Set problem →
Copy the lines below word for word.

Rows on where targets appear:
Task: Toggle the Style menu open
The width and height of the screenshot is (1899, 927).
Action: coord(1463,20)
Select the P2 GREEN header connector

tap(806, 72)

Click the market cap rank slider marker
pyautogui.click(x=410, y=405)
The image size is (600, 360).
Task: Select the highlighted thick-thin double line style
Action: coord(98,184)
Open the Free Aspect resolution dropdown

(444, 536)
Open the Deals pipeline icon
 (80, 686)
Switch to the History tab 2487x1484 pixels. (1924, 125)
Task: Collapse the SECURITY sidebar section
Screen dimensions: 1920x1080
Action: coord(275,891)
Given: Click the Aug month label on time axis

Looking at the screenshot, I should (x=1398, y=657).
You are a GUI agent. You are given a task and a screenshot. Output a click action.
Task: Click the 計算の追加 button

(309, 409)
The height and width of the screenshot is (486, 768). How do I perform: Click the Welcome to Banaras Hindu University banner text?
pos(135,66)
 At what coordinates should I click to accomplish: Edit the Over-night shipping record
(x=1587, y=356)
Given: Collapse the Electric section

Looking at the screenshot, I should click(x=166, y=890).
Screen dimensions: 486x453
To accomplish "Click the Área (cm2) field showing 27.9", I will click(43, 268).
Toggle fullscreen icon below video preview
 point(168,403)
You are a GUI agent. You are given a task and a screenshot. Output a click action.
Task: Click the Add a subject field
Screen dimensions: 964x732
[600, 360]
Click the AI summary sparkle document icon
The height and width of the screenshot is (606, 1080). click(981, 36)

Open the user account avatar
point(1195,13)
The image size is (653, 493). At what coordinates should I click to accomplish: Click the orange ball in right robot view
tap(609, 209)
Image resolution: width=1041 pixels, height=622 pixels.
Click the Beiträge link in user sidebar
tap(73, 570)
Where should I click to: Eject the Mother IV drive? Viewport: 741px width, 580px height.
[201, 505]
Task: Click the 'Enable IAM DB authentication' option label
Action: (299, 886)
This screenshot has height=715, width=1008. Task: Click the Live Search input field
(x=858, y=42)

Answer to this problem →
Task: Toggle the Style menu open
The width and height of the screenshot is (1899, 927).
Action: coord(1463,20)
Select the P2 GREEN header connector

tap(806, 72)

Click the market cap rank slider marker
pyautogui.click(x=410, y=405)
The image size is (600, 360).
Task: Select the highlighted thick-thin double line style
Action: coord(98,184)
Open the Free Aspect resolution dropdown

(444, 536)
Open the Deals pipeline icon
 (80, 686)
Switch to the History tab 2487x1484 pixels. (1924, 125)
Task: Collapse the SECURITY sidebar section
Screen dimensions: 1920x1080
Action: coord(275,891)
Given: Click the Aug month label on time axis

Looking at the screenshot, I should (x=1398, y=657).
You are a GUI agent. You are given a task and a screenshot. Output a click action.
Task: Click the 計算の追加 button

(309, 409)
The height and width of the screenshot is (486, 768). How do I perform: Click the Welcome to Banaras Hindu University banner text?
pos(135,66)
 At what coordinates should I click to accomplish: Edit the Over-night shipping record
(x=1587, y=356)
Given: Collapse the Electric section

Looking at the screenshot, I should click(x=166, y=890).
Screen dimensions: 486x453
To accomplish "Click the Área (cm2) field showing 27.9", I will click(43, 268).
Toggle fullscreen icon below video preview
 point(168,403)
You are a GUI agent. You are given a task and a screenshot. Output a click action.
Task: Click the Add a subject field
Screen dimensions: 964x732
[600, 360]
Click the AI summary sparkle document icon
The height and width of the screenshot is (606, 1080). click(981, 36)

Open the user account avatar
point(1195,13)
The image size is (653, 493). At what coordinates should I click to accomplish: Click the orange ball in right robot view
tap(609, 209)
Image resolution: width=1041 pixels, height=622 pixels.
Click the Beiträge link in user sidebar
tap(73, 570)
Where should I click to: Eject the Mother IV drive? Viewport: 741px width, 580px height.
[201, 505]
Task: Click the 'Enable IAM DB authentication' option label
Action: (299, 886)
This screenshot has height=715, width=1008. Task: Click the Live Search input field
(x=858, y=42)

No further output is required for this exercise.